### YOUR ASSIGNMENT
Find every line in the material that contains the string "label" and copy each of those lines, treating uppercase and lowercase letters as different.

··· RECORD EXTRACTS

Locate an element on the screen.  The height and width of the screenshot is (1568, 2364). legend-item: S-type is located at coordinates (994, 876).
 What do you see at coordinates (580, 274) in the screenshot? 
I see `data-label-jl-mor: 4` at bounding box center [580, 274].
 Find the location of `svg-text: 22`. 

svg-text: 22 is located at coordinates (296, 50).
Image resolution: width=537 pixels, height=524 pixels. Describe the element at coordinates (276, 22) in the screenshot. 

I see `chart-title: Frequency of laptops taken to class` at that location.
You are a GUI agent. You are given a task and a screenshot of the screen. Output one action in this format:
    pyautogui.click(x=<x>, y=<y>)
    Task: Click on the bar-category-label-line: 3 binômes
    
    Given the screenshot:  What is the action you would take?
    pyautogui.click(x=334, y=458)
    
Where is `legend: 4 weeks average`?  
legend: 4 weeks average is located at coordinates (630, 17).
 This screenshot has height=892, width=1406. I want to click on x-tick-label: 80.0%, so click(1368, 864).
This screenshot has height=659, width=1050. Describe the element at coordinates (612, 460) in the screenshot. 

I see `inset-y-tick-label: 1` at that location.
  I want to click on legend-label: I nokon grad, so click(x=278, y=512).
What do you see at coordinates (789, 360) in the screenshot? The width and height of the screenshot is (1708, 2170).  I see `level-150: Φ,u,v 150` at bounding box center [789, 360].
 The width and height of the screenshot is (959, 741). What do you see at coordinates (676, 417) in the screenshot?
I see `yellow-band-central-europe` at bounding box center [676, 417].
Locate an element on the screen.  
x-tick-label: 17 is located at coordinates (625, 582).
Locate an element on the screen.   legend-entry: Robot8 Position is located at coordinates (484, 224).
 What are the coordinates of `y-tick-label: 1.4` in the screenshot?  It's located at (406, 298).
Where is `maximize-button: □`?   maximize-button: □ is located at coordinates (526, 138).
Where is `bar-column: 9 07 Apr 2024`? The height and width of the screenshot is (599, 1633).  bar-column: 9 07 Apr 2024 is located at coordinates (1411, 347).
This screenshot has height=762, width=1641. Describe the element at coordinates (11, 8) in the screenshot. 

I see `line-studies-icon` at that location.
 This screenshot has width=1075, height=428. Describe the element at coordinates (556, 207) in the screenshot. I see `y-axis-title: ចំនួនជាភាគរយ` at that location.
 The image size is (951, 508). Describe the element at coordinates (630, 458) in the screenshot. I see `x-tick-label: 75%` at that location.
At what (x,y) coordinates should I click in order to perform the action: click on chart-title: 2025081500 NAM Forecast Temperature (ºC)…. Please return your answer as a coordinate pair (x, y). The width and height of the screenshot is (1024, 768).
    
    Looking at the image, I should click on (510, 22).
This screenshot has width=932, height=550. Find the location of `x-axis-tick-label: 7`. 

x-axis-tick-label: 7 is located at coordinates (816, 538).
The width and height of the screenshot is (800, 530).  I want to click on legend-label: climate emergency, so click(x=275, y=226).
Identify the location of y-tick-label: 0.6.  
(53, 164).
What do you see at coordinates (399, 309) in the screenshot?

······

### WRITTEN ANSWER
I see `data-label-jl-mor: 4` at bounding box center [580, 274].
    Task: Click on the bar-category-label-line: 3 binômes
 This screenshot has height=892, width=1406. I want to click on x-tick-label: 80.0%, so click(1368, 864).
I see `inset-y-tick-label: 1` at that location.
  I want to click on legend-label: I nokon grad, so click(x=278, y=512).
x-tick-label: 17 is located at coordinates (625, 582).
 What are the coordinates of `y-tick-label: 1.4` in the screenshot?  It's located at (406, 298).
 The image size is (951, 508). Describe the element at coordinates (630, 458) in the screenshot. I see `x-tick-label: 75%` at that location.
This screenshot has width=932, height=550. Find the location of `x-axis-tick-label: 7`. 
x-axis-tick-label: 7 is located at coordinates (816, 538).
The width and height of the screenshot is (800, 530).  I want to click on legend-label: climate emergency, so click(x=275, y=226).
Identify the location of y-tick-label: 0.6.  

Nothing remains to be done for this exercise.